The PROSPI model is based on each property being owned by a discrete company, known as a Special Purpose Vehicle (SPV), which will retain McCafferty as real estate manager. As stakeholders in the SPV, investors will be entitled to all the economic benefits of ownership. All costs and fees are fully disclosed at the outset, including professional fees levied against the SPV, averred the platform. Investors will be provided with regular information and will receive quarterly dividends throughout the duration of the investment period.
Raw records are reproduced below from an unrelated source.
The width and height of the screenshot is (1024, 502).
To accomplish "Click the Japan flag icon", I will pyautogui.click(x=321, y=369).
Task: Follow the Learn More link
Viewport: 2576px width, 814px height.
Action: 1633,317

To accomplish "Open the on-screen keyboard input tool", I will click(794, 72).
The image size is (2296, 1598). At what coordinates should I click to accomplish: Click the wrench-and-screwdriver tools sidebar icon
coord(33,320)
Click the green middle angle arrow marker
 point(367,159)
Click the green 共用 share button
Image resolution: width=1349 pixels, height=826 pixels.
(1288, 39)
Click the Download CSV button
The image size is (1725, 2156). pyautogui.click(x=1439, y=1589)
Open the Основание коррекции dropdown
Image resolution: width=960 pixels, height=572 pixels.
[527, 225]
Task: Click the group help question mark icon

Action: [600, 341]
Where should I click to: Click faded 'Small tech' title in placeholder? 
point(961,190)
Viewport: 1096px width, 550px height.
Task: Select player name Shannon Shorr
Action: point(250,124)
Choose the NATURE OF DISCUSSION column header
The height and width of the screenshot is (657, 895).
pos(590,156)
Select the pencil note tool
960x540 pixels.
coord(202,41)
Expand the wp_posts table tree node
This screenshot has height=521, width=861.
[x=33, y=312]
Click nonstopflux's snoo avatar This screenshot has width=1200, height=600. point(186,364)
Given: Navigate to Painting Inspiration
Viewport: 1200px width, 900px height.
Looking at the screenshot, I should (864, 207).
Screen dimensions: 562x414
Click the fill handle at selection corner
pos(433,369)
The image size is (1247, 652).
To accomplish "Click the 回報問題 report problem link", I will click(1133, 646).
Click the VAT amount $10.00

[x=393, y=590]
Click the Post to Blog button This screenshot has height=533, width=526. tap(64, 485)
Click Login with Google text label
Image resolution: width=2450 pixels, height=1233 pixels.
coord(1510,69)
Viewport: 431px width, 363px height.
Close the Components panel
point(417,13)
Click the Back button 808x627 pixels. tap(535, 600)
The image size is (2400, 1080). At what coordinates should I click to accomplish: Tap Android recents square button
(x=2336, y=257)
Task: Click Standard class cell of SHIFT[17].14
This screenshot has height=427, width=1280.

McCafferty provides exclusive access to an established portfolio of fully-tenanted residential properties owned by the Pervaiz Naviede Family Trust. This arrangement distinguishes PROSPI from similar models, which tend to invite inward investment before the individual properties have either been identified or tenanted. PROSPI’s approach aims to reduce the time between investors having to commit their funds and it generating an income, so called ‘dead money’, underpinning the predictability of dividends and, ultimately, the capital value of the property.
According to the platform, its offered properties are mortgage free, to not expose investors to the risk of future interest rate rises or the prospect of dwindling tax reliefs (interest deductibility against taxable income) under new tax laws that are due to come into effect from 6 April 2017.